Un réseau un peu trop branché dans les milieux d'extrême droite. | Dina Lydia via Unsplash
Un réseau un peu trop branché dans les milieux d'extrême droite. | Dina Lydia via Unsplash

Aux États-Unis, des terroristes d'extrême droite visent le réseau électrique et son effondrement

Des millions de morts potentiels, expliquent des experts.

Interrogé par Newsweek dans un long article consacré aux fragilités du réseau électrique américain et aux attaques de groupuscules d'extrême droite qu'il subit déjà depuis quelques mois, Michael Mabee n'y va pas par quatre chemins: de tels dommages physiques pourraient avoir des conséquences apocalyptiques pour le pays.

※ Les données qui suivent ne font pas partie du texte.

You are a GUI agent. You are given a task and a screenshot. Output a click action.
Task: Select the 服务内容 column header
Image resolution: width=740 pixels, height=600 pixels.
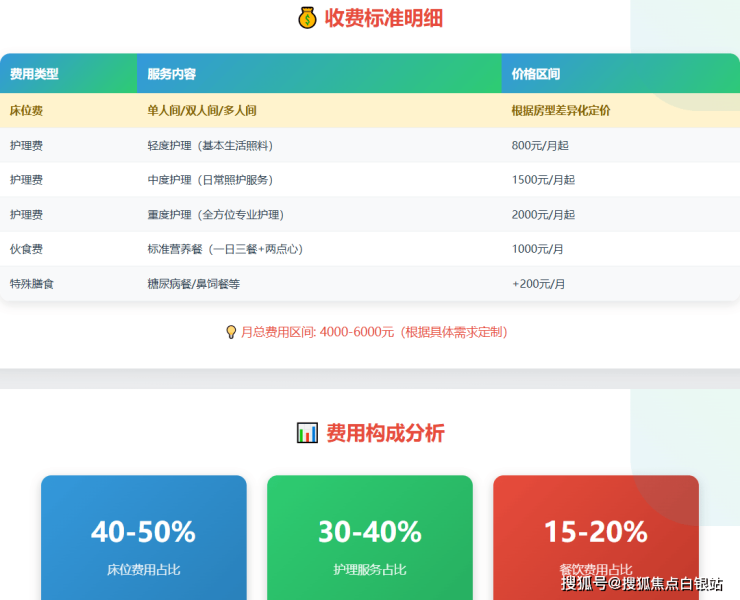tap(172, 74)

«Si suffisamment de transformateurs électriques étaient détruits lors d'une attaque coordonnée, explique l'ancien général de l'armée US et expert en vulnérabilités énergétiques, cela aurait des répercussions longues, provoquerait des coupures à grande échelle, et les morts se compteraient par dizaines de milliers, par centaines de milliers, par millions.»

Michael Mabee n'est pas le seul à être inquiet, et a des raisons assez solides de craindre un tel complot contre la grille électrique américaine. Dans les huit premiers mois de l'année 2022, elle a été attaquée physiquement 107 fois, plus que lors de la décennie précédente.

Début décembre, l'un de ces attentats, mené au fusil mitrailleur contre deux postes électriques à Moore County, en Caroline du Nord, plongeait 40.000 habitants dans le noir et le froid pendant plusieurs jours. Quelques semaines plus tard, un sabotage similaire avait lieu dans le comté de Pierce, dans l'État de Washington, coupant le courant à 14.000 personnes le jour de Noël.

Oregon, Washington, Caroline du Nord, Oklahoma, Dakota du Sud, Californie: ce type d'attaque, souvent contre des «substations» complexes, longues et coûteuses à remplacer, se multiplie un peu partout aux États-Unis.

Et si l'on sait que le réseau électrique américain aiguise les appétits de nations extérieures et hostiles, pas besoin d'aller jusqu'à Moscou et ses hackers pour situer les menaces.

Selon Newsweek et certain experts interrogés par le média, ces attaques sont ainsi souvent l'œuvre de groupuscules «domestiques» d'extrême droite, qui s'échangent sous le manteau renseignements et astuces sur les cibles potentielles et les moyens les plus efficaces de les mettre hors service, et célèbrent sur d'obscurs forums interlopes du web les attaques qui se produisent un peu partout.

Dans le cas de ces récentes séries d'attaques, Newsweek cite les «accélérationnistes», ces mouvances nageant dans le néonazisme et le suprémacisme blanc. Elles visent la chute de la civilisation actuelle ou cherchent à déclencher une «guerre des races», comme ces trois hommes arrêtés avant de passer à l'action.

Domino

Tous savent la fragilité du réseau américain, et comprennent que de multiples petites attaques bien placées peuvent, par effet domino, causer des dégâts cataclysmiques. Ils ont un exemple: le Great Northeast Blackout de 2003, décrit comme la plus grande catastrophe énergétique de l'histoire du continent.

55 millions de personnes, aux États-Unis et au Canada, étaient alors plongées dans le noir –il n'avait fallu qu'un seul arbre sur une seule ligne pour qu'une grande portion du réseau national s'effondre.

Plus récemment mais pour d'autres raisons, la panne géante au Texas en 2001 ou la catastrophe massive évitée de justesse lors du «blizzard du siècle» ont pu rappeler à quel point le pays le plus riche et avancé du monde reposait sur un réseau électrique mal conçu, mal protégé, manquant de résilience et d'adaptabilité en cas de disruption.

À la suite de la grande panne de 2003, le Congrès a passé diverses lois pour pousser les utilities, les milliers de fournisseurs d'électricité qui jalonnent un pays intégralement ouvert à toutes les concurrences, à revoir leur copie. Newsweek l'explique: c'est insuffisant, très largement insuffisant, comme le sont leurs efforts pour protéger la grille dans son ensemble de ces attaques éparses pouvant mener au désastre global.

Comme le résume Thomas Popik de la Foundation for Resilient Societies, qui milite pour que ces questions soient mieux traitées, l'Amérique joue avec le feu et avec sa fin.

«S'il faut une attaque majeure pour attirer l'attention des législateurs et régulateurs, l'Amérique pourrait ne pas avoir de deuxième chance, avance-t-il. C'est la réalité: la première grande attaque pourrait être la dernière grande attaque, parce que l'Amérique serait à genoux. Pour elle, les lumières s'éteindraient.»